Dados registrados:
----------------
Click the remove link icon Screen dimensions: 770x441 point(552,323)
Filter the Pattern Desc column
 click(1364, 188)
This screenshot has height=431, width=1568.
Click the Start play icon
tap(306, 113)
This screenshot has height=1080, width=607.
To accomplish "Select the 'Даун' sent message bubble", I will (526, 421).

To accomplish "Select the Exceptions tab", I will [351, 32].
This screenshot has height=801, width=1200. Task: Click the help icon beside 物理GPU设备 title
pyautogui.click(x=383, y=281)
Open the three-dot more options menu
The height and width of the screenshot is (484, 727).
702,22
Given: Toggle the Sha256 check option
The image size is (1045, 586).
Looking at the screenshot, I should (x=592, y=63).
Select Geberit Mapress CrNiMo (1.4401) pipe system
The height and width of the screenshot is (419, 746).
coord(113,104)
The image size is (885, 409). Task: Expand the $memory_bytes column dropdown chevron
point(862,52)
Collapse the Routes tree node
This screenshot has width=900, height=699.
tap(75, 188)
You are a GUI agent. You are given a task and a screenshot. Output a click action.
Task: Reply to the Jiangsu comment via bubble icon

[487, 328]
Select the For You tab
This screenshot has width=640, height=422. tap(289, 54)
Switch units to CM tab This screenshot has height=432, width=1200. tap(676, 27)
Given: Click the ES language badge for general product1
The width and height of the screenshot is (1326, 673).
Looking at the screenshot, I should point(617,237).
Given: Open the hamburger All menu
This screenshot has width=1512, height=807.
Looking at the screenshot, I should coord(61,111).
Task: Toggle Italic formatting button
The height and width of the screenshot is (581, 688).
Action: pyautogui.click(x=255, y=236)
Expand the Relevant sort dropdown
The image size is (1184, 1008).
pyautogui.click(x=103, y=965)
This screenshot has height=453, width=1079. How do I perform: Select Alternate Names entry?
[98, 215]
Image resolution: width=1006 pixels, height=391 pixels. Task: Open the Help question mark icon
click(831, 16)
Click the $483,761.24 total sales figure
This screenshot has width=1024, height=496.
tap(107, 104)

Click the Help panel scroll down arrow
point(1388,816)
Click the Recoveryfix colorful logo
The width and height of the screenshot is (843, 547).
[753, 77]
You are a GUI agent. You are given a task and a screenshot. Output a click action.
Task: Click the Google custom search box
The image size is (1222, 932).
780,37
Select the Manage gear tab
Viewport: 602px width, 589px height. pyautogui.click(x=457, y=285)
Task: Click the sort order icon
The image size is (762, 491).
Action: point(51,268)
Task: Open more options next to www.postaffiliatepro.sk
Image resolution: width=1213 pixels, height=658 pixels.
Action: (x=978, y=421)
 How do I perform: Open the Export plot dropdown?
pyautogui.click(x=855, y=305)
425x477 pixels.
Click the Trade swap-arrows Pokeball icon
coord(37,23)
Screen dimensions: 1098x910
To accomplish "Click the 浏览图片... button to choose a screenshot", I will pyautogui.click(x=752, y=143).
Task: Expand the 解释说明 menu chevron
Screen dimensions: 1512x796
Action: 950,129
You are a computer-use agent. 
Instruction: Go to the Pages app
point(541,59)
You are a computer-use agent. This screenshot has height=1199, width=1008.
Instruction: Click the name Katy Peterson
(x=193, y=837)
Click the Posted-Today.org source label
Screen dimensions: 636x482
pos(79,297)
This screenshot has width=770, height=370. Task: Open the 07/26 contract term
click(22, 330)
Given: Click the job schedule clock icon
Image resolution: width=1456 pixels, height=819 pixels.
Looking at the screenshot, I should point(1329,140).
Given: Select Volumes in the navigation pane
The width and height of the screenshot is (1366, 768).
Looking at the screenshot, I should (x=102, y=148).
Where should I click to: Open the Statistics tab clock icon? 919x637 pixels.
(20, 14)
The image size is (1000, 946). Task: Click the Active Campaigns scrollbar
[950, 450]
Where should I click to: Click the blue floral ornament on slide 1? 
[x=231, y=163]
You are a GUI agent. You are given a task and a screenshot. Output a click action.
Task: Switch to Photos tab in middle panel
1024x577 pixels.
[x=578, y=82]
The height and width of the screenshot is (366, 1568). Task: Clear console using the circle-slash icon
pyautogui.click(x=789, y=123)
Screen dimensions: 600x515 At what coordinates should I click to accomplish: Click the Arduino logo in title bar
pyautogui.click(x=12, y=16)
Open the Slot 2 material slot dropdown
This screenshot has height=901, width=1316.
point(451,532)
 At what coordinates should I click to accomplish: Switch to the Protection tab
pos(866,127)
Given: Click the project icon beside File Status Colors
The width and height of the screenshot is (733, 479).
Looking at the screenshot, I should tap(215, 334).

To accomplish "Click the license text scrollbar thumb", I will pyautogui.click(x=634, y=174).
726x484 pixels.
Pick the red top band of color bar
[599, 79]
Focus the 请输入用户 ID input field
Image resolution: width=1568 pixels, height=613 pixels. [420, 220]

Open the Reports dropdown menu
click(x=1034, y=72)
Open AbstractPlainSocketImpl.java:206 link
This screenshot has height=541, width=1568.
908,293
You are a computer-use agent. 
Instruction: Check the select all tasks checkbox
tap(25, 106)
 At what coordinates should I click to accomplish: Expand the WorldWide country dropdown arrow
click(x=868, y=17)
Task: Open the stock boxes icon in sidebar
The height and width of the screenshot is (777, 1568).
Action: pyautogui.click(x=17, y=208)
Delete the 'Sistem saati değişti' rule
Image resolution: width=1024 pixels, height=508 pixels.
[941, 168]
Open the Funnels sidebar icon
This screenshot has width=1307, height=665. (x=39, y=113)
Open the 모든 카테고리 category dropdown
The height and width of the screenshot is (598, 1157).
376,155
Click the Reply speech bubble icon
----------------
Objetivo do exercício: Copie integralmente o material acima, linha por linha, sem qualquer alteração.

Resultado desta tarefa:
Click the remove link icon Screen dimensions: 770x441 point(552,323)
Filter the Pattern Desc column
 click(1364, 188)
This screenshot has height=431, width=1568.
Click the Start play icon
tap(306, 113)
This screenshot has height=1080, width=607.
To accomplish "Select the 'Даун' sent message bubble", I will (526, 421).

To accomplish "Select the Exceptions tab", I will [351, 32].
This screenshot has height=801, width=1200. Task: Click the help icon beside 物理GPU设备 title
pyautogui.click(x=383, y=281)
Open the three-dot more options menu
The height and width of the screenshot is (484, 727).
702,22
Given: Toggle the Sha256 check option
The image size is (1045, 586).
Looking at the screenshot, I should (x=592, y=63).
Select Geberit Mapress CrNiMo (1.4401) pipe system
The height and width of the screenshot is (419, 746).
coord(113,104)
The image size is (885, 409). Task: Expand the $memory_bytes column dropdown chevron
point(862,52)
Collapse the Routes tree node
This screenshot has width=900, height=699.
tap(75, 188)
You are a GUI agent. You are given a task and a screenshot. Output a click action.
Task: Reply to the Jiangsu comment via bubble icon

[487, 328]
Select the For You tab
This screenshot has width=640, height=422. tap(289, 54)
Switch units to CM tab This screenshot has height=432, width=1200. tap(676, 27)
Given: Click the ES language badge for general product1
The width and height of the screenshot is (1326, 673).
Looking at the screenshot, I should point(617,237).
Given: Open the hamburger All menu
This screenshot has width=1512, height=807.
Looking at the screenshot, I should coord(61,111).
Task: Toggle Italic formatting button
The height and width of the screenshot is (581, 688).
Action: pyautogui.click(x=255, y=236)
Expand the Relevant sort dropdown
The image size is (1184, 1008).
pyautogui.click(x=103, y=965)
This screenshot has height=453, width=1079. How do I perform: Select Alternate Names entry?
[98, 215]
Image resolution: width=1006 pixels, height=391 pixels. Task: Open the Help question mark icon
click(831, 16)
Click the $483,761.24 total sales figure
This screenshot has width=1024, height=496.
tap(107, 104)

Click the Help panel scroll down arrow
point(1388,816)
Click the Recoveryfix colorful logo
The width and height of the screenshot is (843, 547).
[753, 77]
You are a GUI agent. You are given a task and a screenshot. Output a click action.
Task: Click the Google custom search box
The image size is (1222, 932).
780,37
Select the Manage gear tab
Viewport: 602px width, 589px height. pyautogui.click(x=457, y=285)
Task: Click the sort order icon
The image size is (762, 491).
Action: point(51,268)
Task: Open more options next to www.postaffiliatepro.sk
Image resolution: width=1213 pixels, height=658 pixels.
Action: (x=978, y=421)
 How do I perform: Open the Export plot dropdown?
pyautogui.click(x=855, y=305)
425x477 pixels.
Click the Trade swap-arrows Pokeball icon
coord(37,23)
Screen dimensions: 1098x910
To accomplish "Click the 浏览图片... button to choose a screenshot", I will pyautogui.click(x=752, y=143).
Task: Expand the 解释说明 menu chevron
Screen dimensions: 1512x796
Action: 950,129
You are a computer-use agent. 
Instruction: Go to the Pages app
point(541,59)
You are a computer-use agent. This screenshot has height=1199, width=1008.
Instruction: Click the name Katy Peterson
(x=193, y=837)
Click the Posted-Today.org source label
Screen dimensions: 636x482
pos(79,297)
This screenshot has width=770, height=370. Task: Open the 07/26 contract term
click(22, 330)
Given: Click the job schedule clock icon
Image resolution: width=1456 pixels, height=819 pixels.
Looking at the screenshot, I should point(1329,140).
Given: Select Volumes in the navigation pane
The width and height of the screenshot is (1366, 768).
Looking at the screenshot, I should (x=102, y=148).
Where should I click to: Open the Statistics tab clock icon? 919x637 pixels.
(20, 14)
The image size is (1000, 946). Task: Click the Active Campaigns scrollbar
[950, 450]
Where should I click to: Click the blue floral ornament on slide 1? 
[x=231, y=163]
You are a GUI agent. You are given a task and a screenshot. Output a click action.
Task: Switch to Photos tab in middle panel
1024x577 pixels.
[x=578, y=82]
The height and width of the screenshot is (366, 1568). Task: Clear console using the circle-slash icon
pyautogui.click(x=789, y=123)
Screen dimensions: 600x515 At what coordinates should I click to accomplish: Click the Arduino logo in title bar
pyautogui.click(x=12, y=16)
Open the Slot 2 material slot dropdown
This screenshot has height=901, width=1316.
point(451,532)
 At what coordinates should I click to accomplish: Switch to the Protection tab
pos(866,127)
Given: Click the project icon beside File Status Colors
The width and height of the screenshot is (733, 479).
Looking at the screenshot, I should tap(215, 334).

To accomplish "Click the license text scrollbar thumb", I will pyautogui.click(x=634, y=174).
726x484 pixels.
Pick the red top band of color bar
[599, 79]
Focus the 请输入用户 ID input field
Image resolution: width=1568 pixels, height=613 pixels. [420, 220]

Open the Reports dropdown menu
click(x=1034, y=72)
Open AbstractPlainSocketImpl.java:206 link
This screenshot has height=541, width=1568.
908,293
You are a computer-use agent. 
Instruction: Check the select all tasks checkbox
tap(25, 106)
 At what coordinates should I click to accomplish: Expand the WorldWide country dropdown arrow
click(x=868, y=17)
Task: Open the stock boxes icon in sidebar
The height and width of the screenshot is (777, 1568).
Action: pyautogui.click(x=17, y=208)
Delete the 'Sistem saati değişti' rule
Image resolution: width=1024 pixels, height=508 pixels.
[941, 168]
Open the Funnels sidebar icon
This screenshot has width=1307, height=665. (x=39, y=113)
Open the 모든 카테고리 category dropdown
The height and width of the screenshot is (598, 1157).
376,155
Click the Reply speech bubble icon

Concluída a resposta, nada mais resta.